OLPC has a great deal of influence over how the Children's Machine XO will be used in the field, through its very design and through a well thought out implementation plan, no matter who actually implements the computer.

We can use the idea that children should be able to take apart the OLPC and fix it themselves as an example.

The XO is designed to be open and changeable; OLPC is inviting children to explore the computer's innards to learn about how things work. Walter Bender speaks of the ability of kids to take it completely apart with a simple screwdriver. But right now, parents, teachers, and administrators will fear that once taken apart, the computers will never be reassembled correctly by children - Humpty Dumpty on a million unit scale

If OLPC developed an implementation guide that emphasized training teachers how to facilitate the controlled exploration of the laptop innards, children would learn not only how to take the computer apart, but also how to fix it and rebuild it. In this way, OLPC could stimulate the inquisitiveness of a child while allying parents' fears.

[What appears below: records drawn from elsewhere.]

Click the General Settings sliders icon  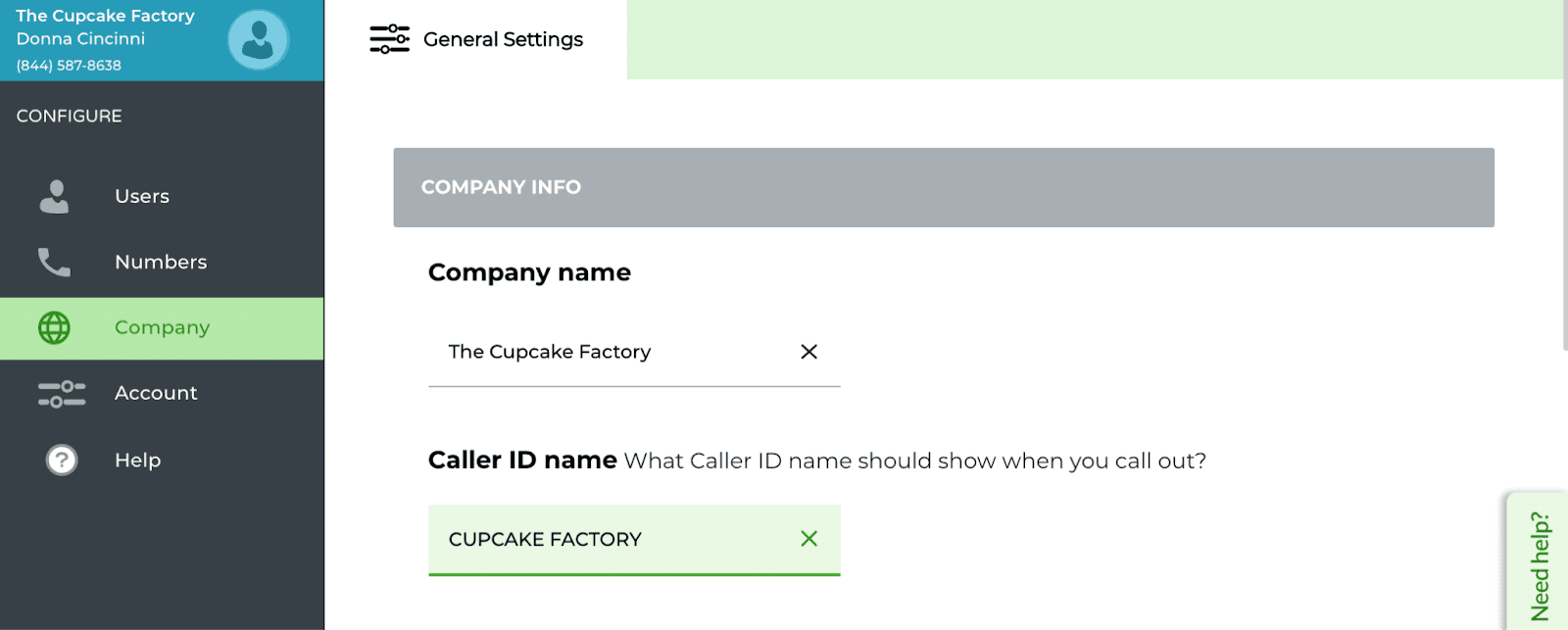pyautogui.click(x=389, y=39)
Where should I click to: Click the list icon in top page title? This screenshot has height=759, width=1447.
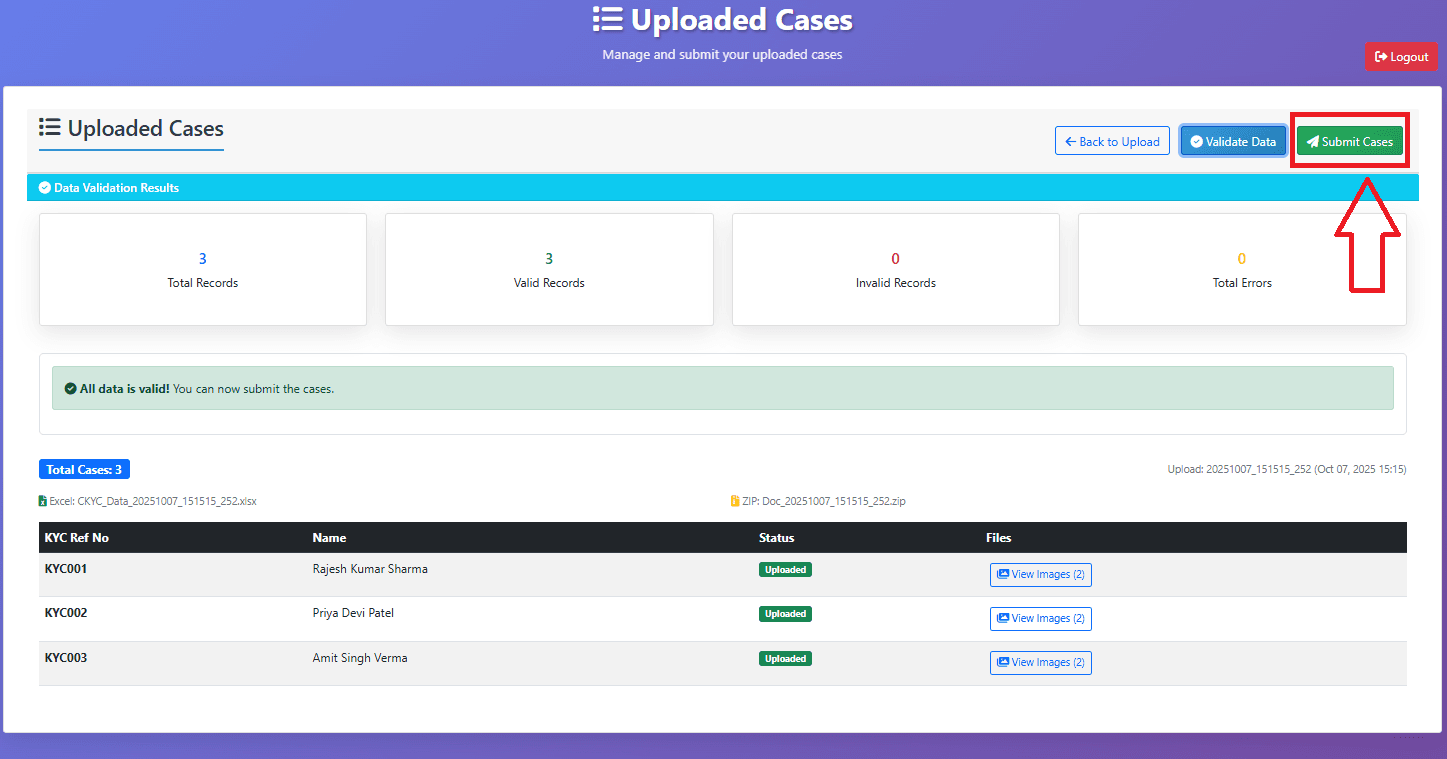point(607,19)
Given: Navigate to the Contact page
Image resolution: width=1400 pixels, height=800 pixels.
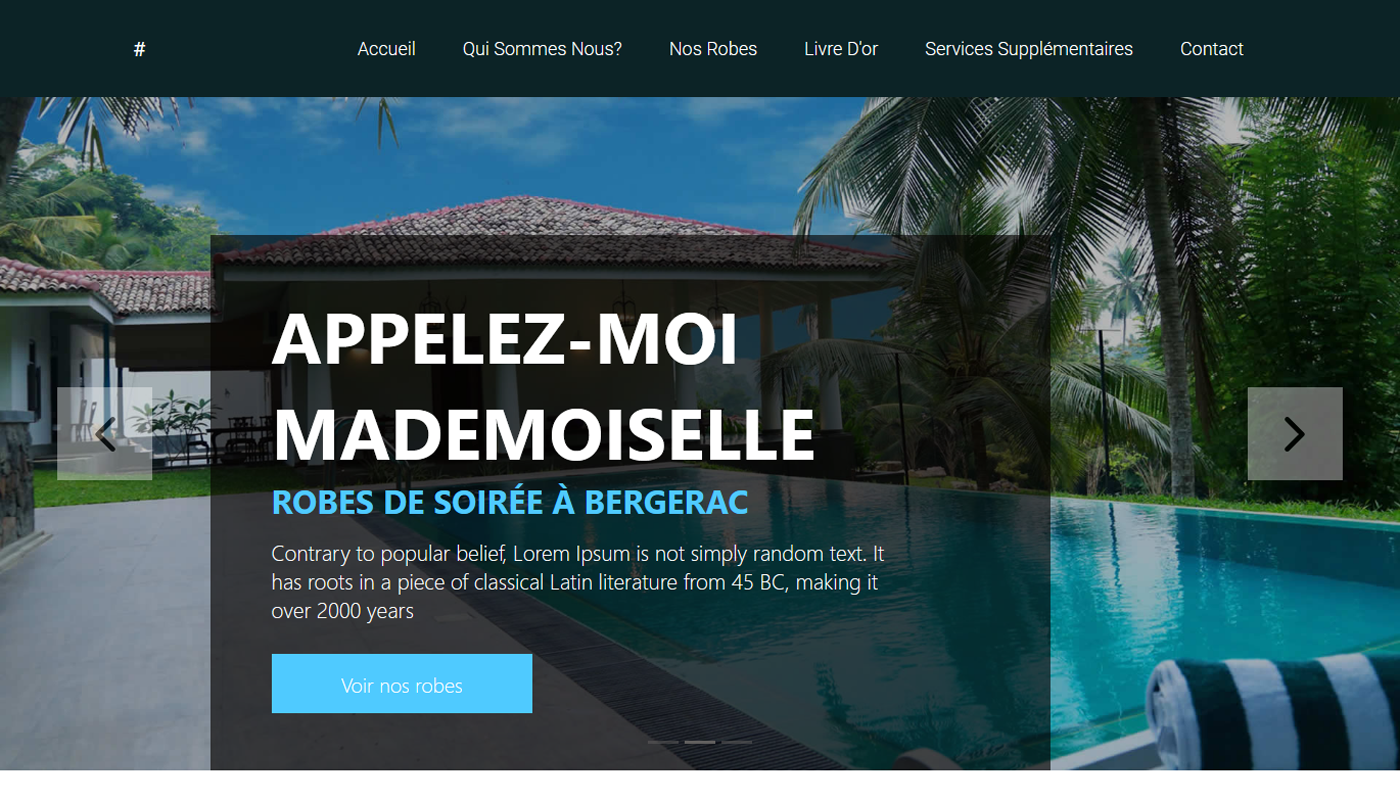Looking at the screenshot, I should tap(1212, 49).
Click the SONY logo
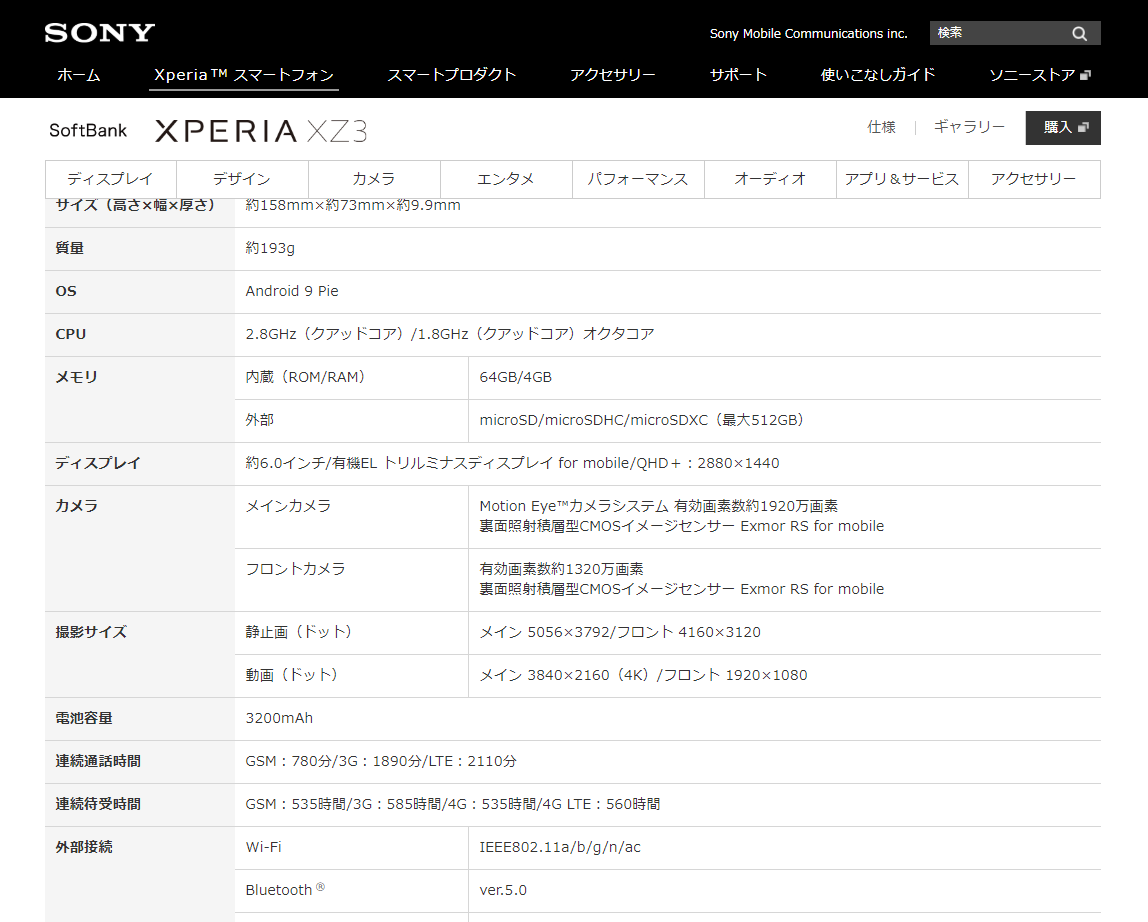Screen dimensions: 1148x922 tap(100, 33)
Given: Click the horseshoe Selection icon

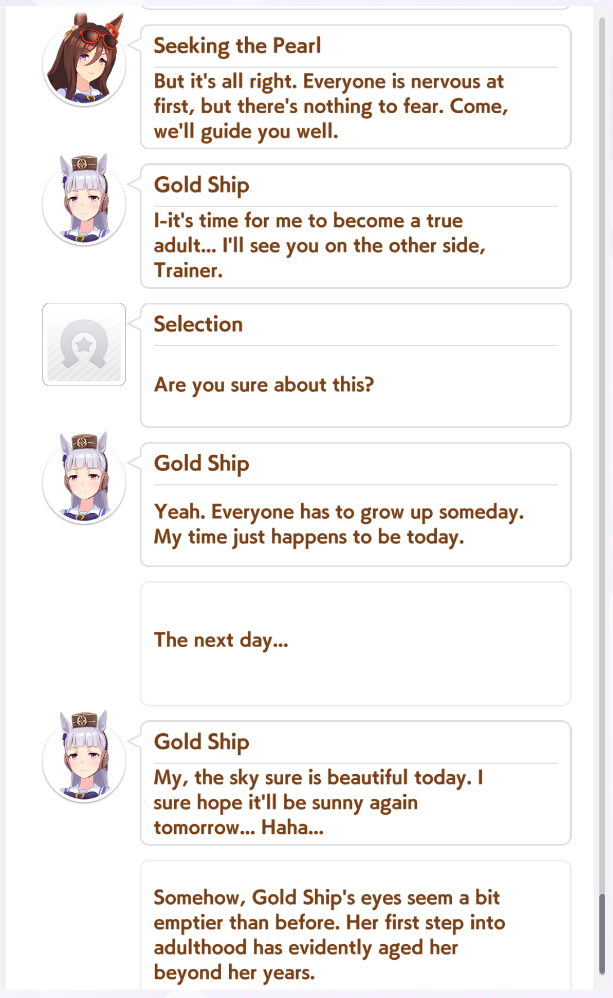Looking at the screenshot, I should 84,344.
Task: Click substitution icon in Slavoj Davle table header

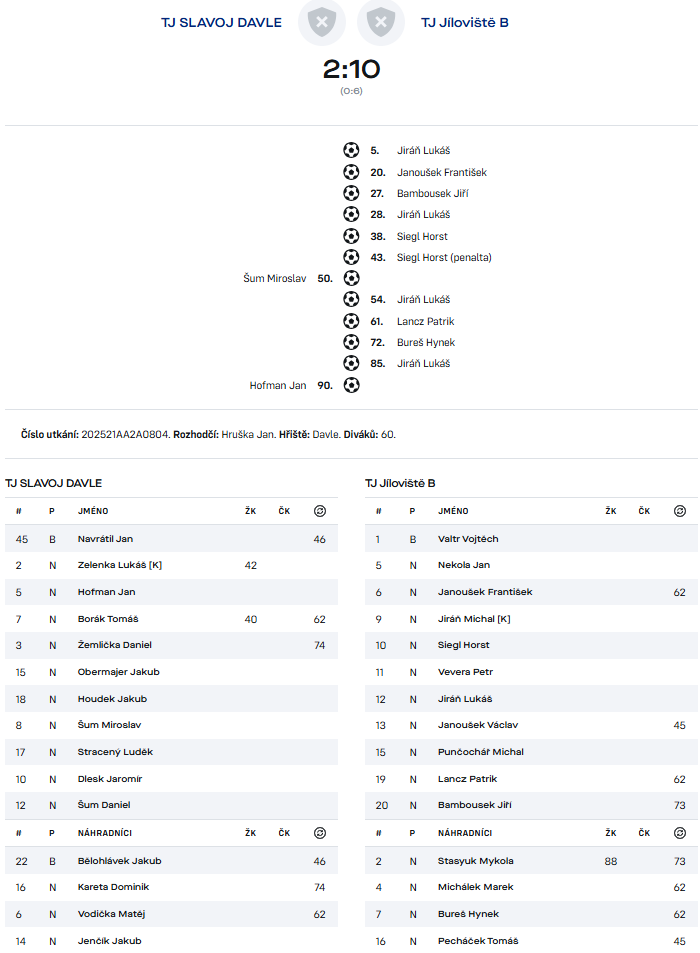Action: point(319,511)
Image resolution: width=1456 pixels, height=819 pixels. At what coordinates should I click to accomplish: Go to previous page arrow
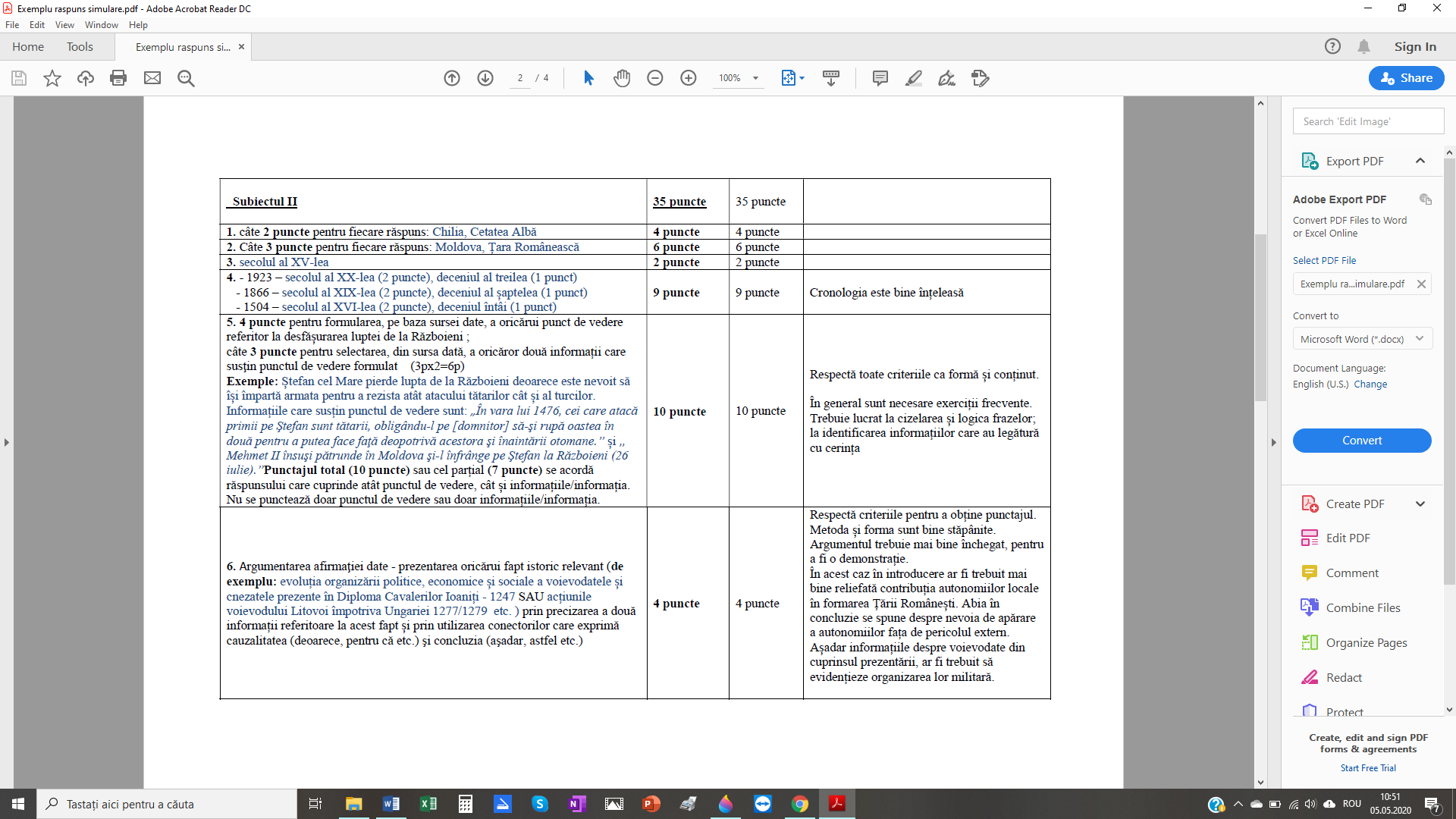coord(452,78)
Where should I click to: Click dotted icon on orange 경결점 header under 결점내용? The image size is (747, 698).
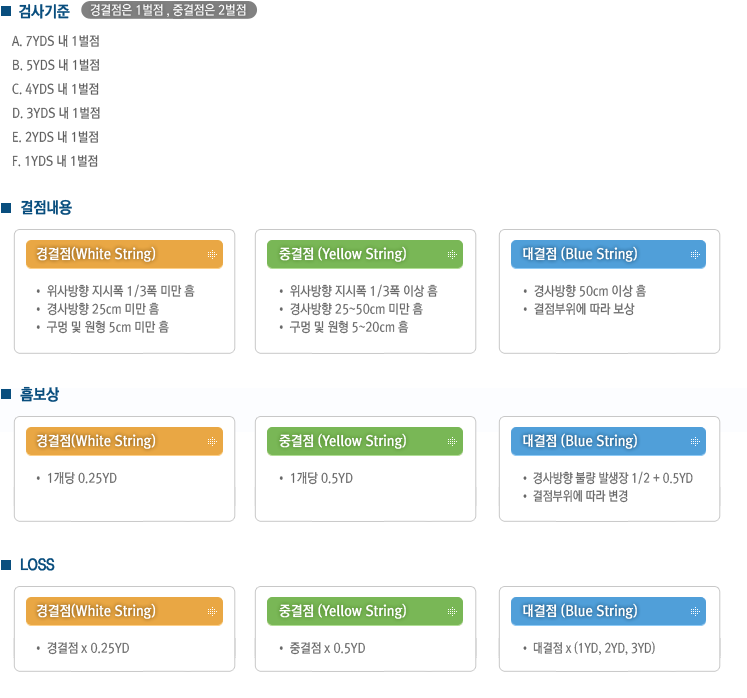click(x=212, y=254)
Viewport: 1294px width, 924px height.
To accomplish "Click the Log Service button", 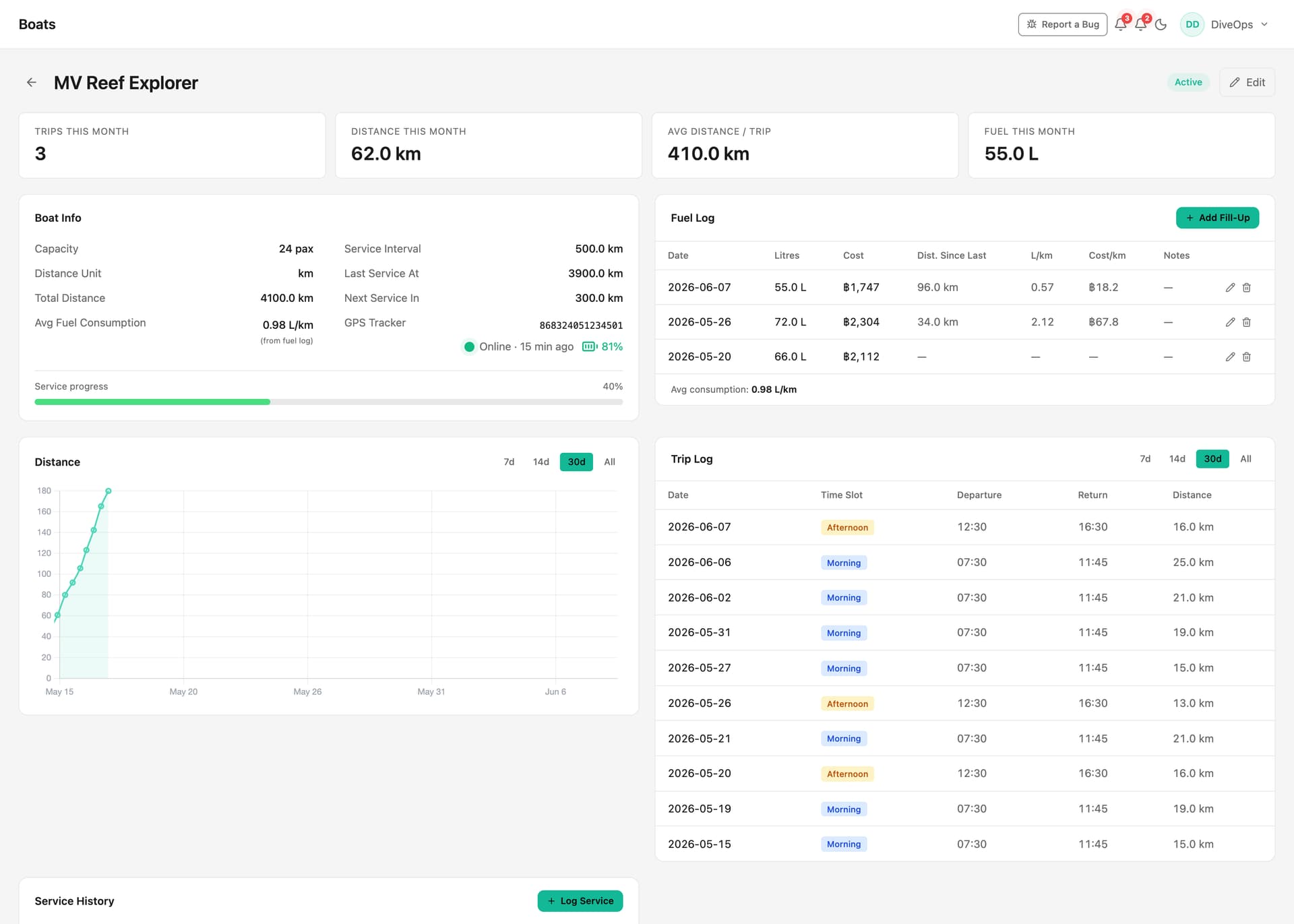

And unless they provide a plan, a guide to remove the fear of massive disassembly - the computer assembly exploration dreams of OLPC will be dashed by teachers, parents, governments issuing stern decrees that the computer is never to be opened by a child.

Few months ago I changed my mind to the open source software and all that is related with it. I am a student, a teacher talked me about the OLPC and all its super functions. I just want to improve my learning to develop knowledge and share it, and also spread the open source thought. So that's why I am asking for at least two OLPC, because i want my brother starts working with one OLPC. Thank you for your attention.